(Stored dataset items)
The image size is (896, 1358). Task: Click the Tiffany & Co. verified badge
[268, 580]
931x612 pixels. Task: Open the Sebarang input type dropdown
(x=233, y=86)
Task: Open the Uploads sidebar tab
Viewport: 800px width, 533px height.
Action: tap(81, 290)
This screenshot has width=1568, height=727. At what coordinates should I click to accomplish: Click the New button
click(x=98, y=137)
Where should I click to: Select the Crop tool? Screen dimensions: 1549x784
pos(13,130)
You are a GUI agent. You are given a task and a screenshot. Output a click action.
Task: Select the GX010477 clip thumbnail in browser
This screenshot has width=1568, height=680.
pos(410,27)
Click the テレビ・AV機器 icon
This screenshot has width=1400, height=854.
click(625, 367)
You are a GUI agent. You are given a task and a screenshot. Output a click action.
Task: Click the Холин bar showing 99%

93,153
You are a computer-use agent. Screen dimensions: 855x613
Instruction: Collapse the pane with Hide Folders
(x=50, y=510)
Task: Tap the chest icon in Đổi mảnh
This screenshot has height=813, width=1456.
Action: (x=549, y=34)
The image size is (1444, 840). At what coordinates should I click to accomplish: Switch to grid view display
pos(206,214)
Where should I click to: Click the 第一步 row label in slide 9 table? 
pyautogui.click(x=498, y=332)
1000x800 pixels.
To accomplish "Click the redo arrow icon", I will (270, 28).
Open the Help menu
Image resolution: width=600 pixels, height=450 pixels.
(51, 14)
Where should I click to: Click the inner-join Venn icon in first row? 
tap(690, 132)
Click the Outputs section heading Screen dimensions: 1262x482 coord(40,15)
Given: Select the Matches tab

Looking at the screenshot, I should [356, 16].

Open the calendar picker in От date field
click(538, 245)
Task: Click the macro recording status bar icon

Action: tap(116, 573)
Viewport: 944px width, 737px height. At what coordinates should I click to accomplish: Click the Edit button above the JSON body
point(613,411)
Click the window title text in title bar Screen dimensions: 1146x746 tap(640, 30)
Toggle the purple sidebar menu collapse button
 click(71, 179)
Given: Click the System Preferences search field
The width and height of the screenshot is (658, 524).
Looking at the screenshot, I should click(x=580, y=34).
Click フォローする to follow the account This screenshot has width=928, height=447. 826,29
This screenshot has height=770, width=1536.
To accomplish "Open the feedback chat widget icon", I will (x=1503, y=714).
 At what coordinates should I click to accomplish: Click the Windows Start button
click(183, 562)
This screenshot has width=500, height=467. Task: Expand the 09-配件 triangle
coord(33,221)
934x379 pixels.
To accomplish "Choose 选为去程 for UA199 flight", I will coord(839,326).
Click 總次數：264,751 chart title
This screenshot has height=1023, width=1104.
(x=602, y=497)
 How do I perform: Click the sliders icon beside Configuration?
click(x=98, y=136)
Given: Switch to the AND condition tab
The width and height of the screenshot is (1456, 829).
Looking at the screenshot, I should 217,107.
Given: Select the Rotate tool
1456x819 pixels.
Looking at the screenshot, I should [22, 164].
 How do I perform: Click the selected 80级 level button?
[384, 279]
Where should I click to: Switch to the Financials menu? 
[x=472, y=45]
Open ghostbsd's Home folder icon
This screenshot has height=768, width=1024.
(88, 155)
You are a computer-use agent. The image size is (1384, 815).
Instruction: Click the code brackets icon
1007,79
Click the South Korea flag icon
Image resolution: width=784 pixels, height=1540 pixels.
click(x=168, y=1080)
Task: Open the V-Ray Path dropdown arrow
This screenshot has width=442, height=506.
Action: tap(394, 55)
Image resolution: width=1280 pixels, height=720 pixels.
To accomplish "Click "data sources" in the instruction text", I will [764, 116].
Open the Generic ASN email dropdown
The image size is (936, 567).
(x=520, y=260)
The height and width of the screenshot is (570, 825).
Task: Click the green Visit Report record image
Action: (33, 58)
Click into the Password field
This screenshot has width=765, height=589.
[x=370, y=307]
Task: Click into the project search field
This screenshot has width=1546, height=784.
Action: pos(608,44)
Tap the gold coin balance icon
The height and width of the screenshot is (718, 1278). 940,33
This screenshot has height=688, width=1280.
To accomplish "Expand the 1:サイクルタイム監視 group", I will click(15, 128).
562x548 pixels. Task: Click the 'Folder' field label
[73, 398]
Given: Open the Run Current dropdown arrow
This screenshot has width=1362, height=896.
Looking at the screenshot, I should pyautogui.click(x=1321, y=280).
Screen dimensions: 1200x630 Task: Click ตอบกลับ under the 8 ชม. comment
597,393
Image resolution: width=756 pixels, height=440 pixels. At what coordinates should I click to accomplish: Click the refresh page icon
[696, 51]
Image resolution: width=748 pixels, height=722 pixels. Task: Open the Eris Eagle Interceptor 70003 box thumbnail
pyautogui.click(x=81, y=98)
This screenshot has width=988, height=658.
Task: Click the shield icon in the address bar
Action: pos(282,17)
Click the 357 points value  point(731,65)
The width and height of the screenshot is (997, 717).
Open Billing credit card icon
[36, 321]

- **Work task**: Where a line of the records has the string "computer", return that line.

- **Answer to this task**:
You are a computer-use agent. Screen dimensions: 855x613
You are a computer-use agent. The image size is (1384, 815).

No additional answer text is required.